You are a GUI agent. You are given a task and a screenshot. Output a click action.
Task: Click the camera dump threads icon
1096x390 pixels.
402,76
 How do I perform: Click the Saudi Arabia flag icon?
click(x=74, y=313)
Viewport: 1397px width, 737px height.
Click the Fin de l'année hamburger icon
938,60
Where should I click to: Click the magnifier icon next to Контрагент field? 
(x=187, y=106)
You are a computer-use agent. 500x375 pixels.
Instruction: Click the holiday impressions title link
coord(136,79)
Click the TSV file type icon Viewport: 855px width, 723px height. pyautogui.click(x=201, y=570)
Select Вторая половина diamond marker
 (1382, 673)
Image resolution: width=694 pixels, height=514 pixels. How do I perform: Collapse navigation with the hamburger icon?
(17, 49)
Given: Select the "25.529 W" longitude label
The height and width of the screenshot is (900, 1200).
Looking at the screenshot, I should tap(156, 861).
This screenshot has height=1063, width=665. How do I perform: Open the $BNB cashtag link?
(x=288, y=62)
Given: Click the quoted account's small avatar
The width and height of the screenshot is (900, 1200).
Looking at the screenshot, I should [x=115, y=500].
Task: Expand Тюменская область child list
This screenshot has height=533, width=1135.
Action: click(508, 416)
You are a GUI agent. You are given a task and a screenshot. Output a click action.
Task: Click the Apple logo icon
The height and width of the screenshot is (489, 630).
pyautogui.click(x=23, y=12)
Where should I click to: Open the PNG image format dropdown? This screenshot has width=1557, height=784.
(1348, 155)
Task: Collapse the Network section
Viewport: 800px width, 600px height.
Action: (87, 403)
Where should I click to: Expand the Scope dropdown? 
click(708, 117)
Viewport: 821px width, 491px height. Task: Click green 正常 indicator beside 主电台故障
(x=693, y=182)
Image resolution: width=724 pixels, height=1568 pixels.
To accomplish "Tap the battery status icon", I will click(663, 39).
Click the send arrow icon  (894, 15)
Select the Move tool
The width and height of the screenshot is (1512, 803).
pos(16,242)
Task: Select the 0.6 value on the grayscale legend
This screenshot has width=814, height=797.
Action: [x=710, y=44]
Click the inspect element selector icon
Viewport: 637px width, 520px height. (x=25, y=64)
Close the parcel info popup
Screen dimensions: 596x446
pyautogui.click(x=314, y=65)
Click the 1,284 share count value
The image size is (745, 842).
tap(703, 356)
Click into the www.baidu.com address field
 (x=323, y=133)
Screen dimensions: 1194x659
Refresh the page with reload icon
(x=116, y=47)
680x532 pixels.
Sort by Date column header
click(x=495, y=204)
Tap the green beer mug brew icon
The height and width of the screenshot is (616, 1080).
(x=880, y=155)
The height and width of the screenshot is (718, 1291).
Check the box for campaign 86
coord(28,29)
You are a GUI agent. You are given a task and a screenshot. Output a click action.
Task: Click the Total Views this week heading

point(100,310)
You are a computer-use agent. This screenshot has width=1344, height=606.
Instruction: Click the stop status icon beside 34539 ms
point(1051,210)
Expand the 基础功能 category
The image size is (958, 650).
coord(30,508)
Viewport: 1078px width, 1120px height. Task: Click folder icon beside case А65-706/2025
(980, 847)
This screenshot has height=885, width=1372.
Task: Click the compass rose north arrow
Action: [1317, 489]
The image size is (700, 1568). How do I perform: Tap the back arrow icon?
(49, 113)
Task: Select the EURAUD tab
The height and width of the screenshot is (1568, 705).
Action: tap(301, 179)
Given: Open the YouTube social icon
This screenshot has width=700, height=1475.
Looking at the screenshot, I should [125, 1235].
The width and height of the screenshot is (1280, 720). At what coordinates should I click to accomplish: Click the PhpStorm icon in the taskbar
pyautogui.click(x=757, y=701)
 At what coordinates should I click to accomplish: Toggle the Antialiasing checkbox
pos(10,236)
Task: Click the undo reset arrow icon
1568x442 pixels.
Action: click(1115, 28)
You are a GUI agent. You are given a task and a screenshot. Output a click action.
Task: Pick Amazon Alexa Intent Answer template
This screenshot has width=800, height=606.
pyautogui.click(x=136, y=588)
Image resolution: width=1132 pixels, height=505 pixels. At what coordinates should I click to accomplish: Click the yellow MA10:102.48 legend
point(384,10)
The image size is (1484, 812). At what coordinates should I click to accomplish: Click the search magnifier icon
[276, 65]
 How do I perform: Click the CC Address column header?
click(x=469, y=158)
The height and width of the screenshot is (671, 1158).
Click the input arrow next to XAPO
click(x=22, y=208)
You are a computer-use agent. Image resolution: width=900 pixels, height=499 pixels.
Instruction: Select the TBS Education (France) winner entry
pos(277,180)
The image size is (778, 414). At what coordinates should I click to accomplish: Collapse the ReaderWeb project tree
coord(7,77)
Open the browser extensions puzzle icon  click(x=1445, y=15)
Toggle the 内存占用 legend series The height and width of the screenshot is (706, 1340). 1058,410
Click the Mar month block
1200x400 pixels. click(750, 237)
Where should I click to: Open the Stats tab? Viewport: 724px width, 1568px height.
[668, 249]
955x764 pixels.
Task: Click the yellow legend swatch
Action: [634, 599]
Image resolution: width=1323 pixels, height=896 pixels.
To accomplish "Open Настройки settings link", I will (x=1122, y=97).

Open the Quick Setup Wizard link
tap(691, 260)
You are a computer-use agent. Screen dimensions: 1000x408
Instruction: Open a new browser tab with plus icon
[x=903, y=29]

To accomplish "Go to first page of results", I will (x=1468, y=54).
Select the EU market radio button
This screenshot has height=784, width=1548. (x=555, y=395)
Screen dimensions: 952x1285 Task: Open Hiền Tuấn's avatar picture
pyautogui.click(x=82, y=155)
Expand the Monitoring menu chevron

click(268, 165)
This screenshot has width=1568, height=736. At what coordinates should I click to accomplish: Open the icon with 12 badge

Work to complete:
Go line by line through the records above and copy each one containing "computer".

Solution for this problem:
You are a computer-use agent. 500x375 pixels.
You are a computer-use agent. This screenshot has width=1344, height=606.
You are a computer-use agent. Image resolution: width=900 pixels, height=499 pixels.
You are a computer-use agent. Screen dimensions: 1000x408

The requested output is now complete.